Позже, в Грин-парке, я размышляла о Дженксе и о нелепой надобности вообще держать слуг. Прогулки по утрам стали еще одной нашей новой привычкой — они давали нам возможность обсудить дела, не опасаясь быть подслушанными. Впрочем, в тот день мы почти не разговаривали, просто шли в гулкой тишине по аллее, вдоль которой росли платаны. Было солнечно, но холодно, свет падал под углом, какой бывает только осенью. Порыв ветра подхватил опавшие листья и закружил их вихрем прямо перед нами.
— Пора мне написать Генри Остену, — ни с того ни с сего вдруг сказал Лиам. — Как думаешь?
Я удивленно посмотрела на него.
— Э-э, да.
Я подстрекала его к этому почти с тех самых пор, как мы прибыли в 1815 год, и с удвоенным усердием — с тех пор, как мы сняли дом на Хилл-стрит и обзавелись приличным адресом для строчки «Отправитель». Лиам все отмахивался от меня, утверждая, что нам следует получше разведать обстановку. Одержимые желанием узнать, как держатся и ведут себя дворяне, какие слова они выбирают и как их произносят, мы совершали долгие прогулки по паркам и улицам с модными магазинами, ходили на художественные выставки и в театры.
С одной стороны, я была с ним согласна. У нас был всего один шанс произвести хорошее впечатление на Генри Остена; если эта попытка закончится провалом, мы упустим лучшую возможность познакомиться с его сестрой. С другой стороны, меня это страшно бесило: времени было в обрез, но выполнить эту задачу мог только чертов Лиам — просто потому, что был мужчиной.
— Что ж, хорошо. — Лиам кивнул мне, и только тогда до меня дошло, что этот этап, должно быть, вызывает у него огромное волнение или даже страх.
Но страшиться времени у нас не оставалось. В середине октября Джейн Остен прибудет к Генри в Лондон, и начнут разворачиваться события, в которых нам предстояло оказаться замешанными; было чувство, словно мы пытались поймать волну и уже изрядно отстали.
— Все будет окей. Ты справишься, — сказала я ему, хотя уверенности в этом у меня не было.
Едва войдя в дом, мы услышали вопль и грохот. Переглянувшись, мы направились к источнику звука, который находился в гостиной на втором этаже: в очаге виднелось черное тряпье и чья-то босая нога. Под тряпьем я обнаружила мальчишку, чумазого и неподвижного, и присела, дабы рассмотреть его поближе. Его дыхание было частым и поверхностным; от него воняло гарью. Я потрепала его за плечо.
— Ты меня слышишь?
Его глаза распахнулись и посмотрели на меня. Радужки были карие, а белки сильно контрастировали с черной от сажи мордашкой.

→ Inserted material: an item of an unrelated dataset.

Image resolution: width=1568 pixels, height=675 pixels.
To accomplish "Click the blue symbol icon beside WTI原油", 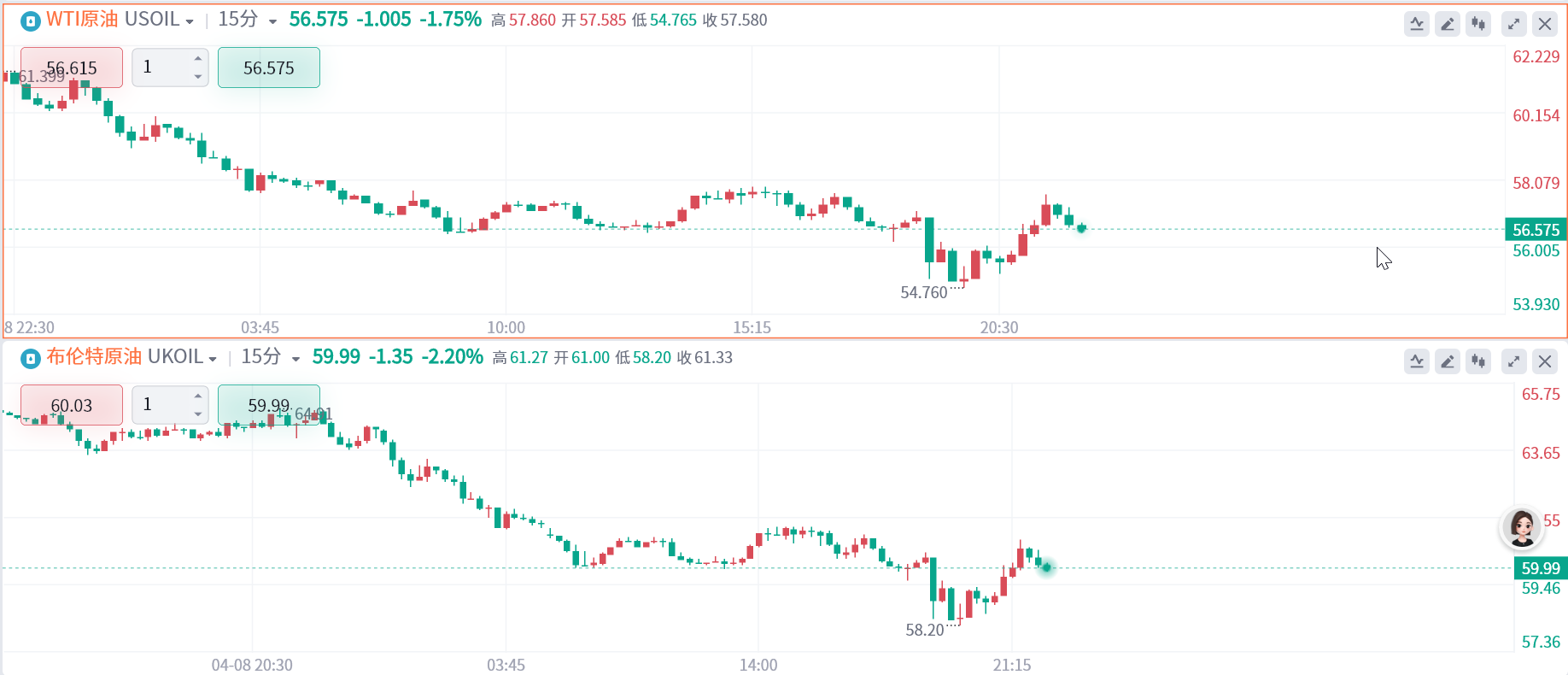I will point(31,21).
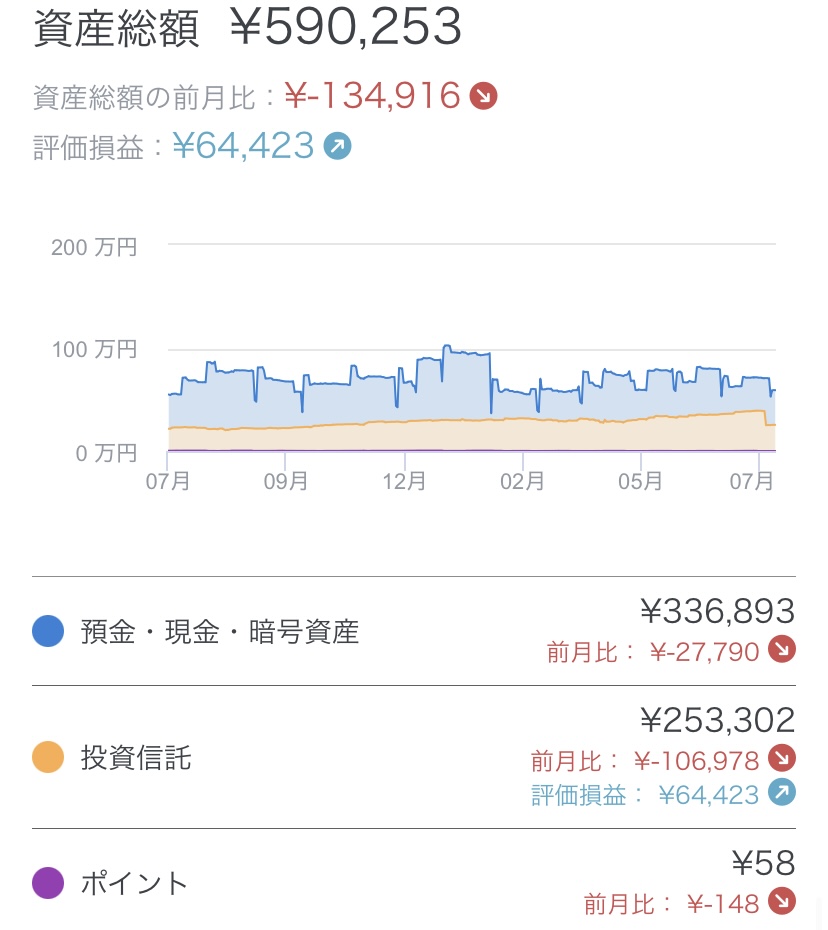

— Ты меня слышишь? — повторила я. Он кивнул и зашевелился, но я не дала ему сдвинуться с места. — Это чувствуешь? — Я стиснула сначала одну его ступню, затем другую. — А это?
— Да, мэм, — произнес он сдавленным голосом и зашелся влажным кашлем.
— Можешь пальцами на ногах пошевелить? А на руках?
Он пошевелил. Я ощупала его позвоночник сквозь обноски, но признаков повреждения не обнаружила.